Understanding How Laser Diode Lighting is Used
A laser diode is a semiconductor device like a fluorescent lamp, where a diiodide molecule is injected into an electric junction, directly converting electrical current into ultraviolet light. Laser diodes directly emit light, using a small pulse of light to generate lasing conditions in the junction. Lasers may be used in many applications and are being employed for many different manufacturing processes. They are also used in medical imaging to produce instant diagnosis for diseases and surgical operations. The lasers vary in power and in output from higher output level to lower output level; this also affects the energy that they can provide for lasing purposes.
A common type of laser diodes are the active systems, which use one diode to create the light generated. These types of lasers use the exciting beam excitation that occurs during the generation of the light produced, creating high levels of light in the required areas. This type of system typically creates very bright light but the strength of the emitted light may be limited.

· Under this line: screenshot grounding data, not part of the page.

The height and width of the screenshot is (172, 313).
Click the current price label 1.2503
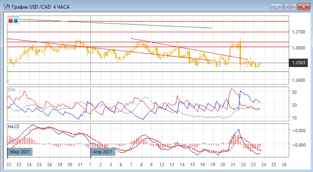pos(300,63)
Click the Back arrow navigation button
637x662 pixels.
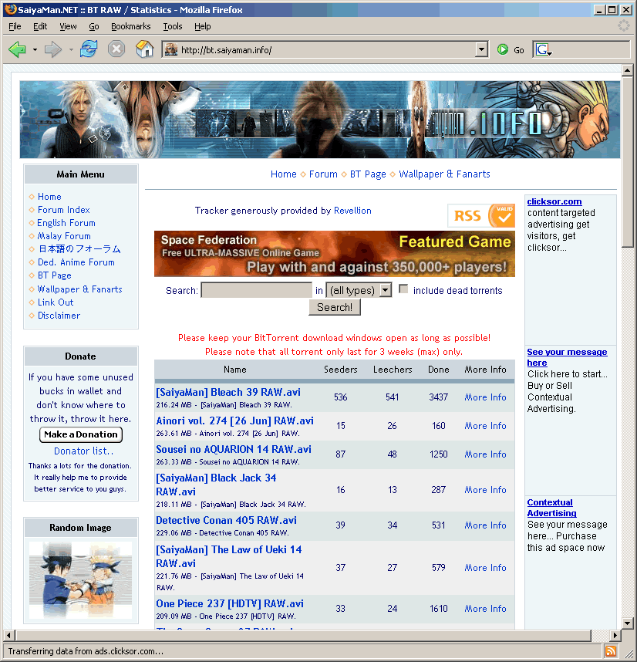click(x=17, y=49)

The non-active type of laser diode uses a pulse width modulation (PWM) to excite the semiconductor diode that generates a coherent light once it reaches the p-n junction. The current produced by the laser diode is usually high because of the high power level produced. The two types of PWM lasers are polarised and orthogonal frequency modulated. The orthogonal frequency modulates light in the desired directions, while the polarised frequency modifies the direction of the light waves. Orthogonal frequency modulates light that has a wavelength that is shorter than the wavelength of the laser diode. Polarised lasers work in the same manner as polarised ones except that, in the case of polarised lasers, the light is sent through a fibre optic cable instead of a thin metal slide.
Diode lasers are typically used for illumination of medical equipment such as x-ray machines, ultrasound machines, MRI scanners etc. This type of light is also used to stimulate photoresistance which is a resistance to the transmission of light in certain fibers. The term photoresistance denotes the inability of a fiber to transmit light after being stimulated. It is useful in the diagnosis of cancer and other illnesses where the presence of a Photoconductive substance is crucial to identifying the disease.
There are different types of laser diodes and each one has its own benefits and limitations. For example, a bipolar type laser diode needs to be set up in a cold room to ensure the greatest accuracy. On the other hand, an engineered type can be set up almost instantly and eliminates the need for a cold room. A solid-state type can have higher output power than its engineered counterpart but they require an expert installation and the shortest life span. A hybrid type is very useful and combines the best features of both engineered and solid-state types.
With the increase in efficiency and reliability, the use of laser diodes is on the rise in the medical industry. Although they still incur some cost, they provide patients with a much brighter image as compared to ordinary x-ray lights. They are also effective in illuminating fragile tissue such as skin.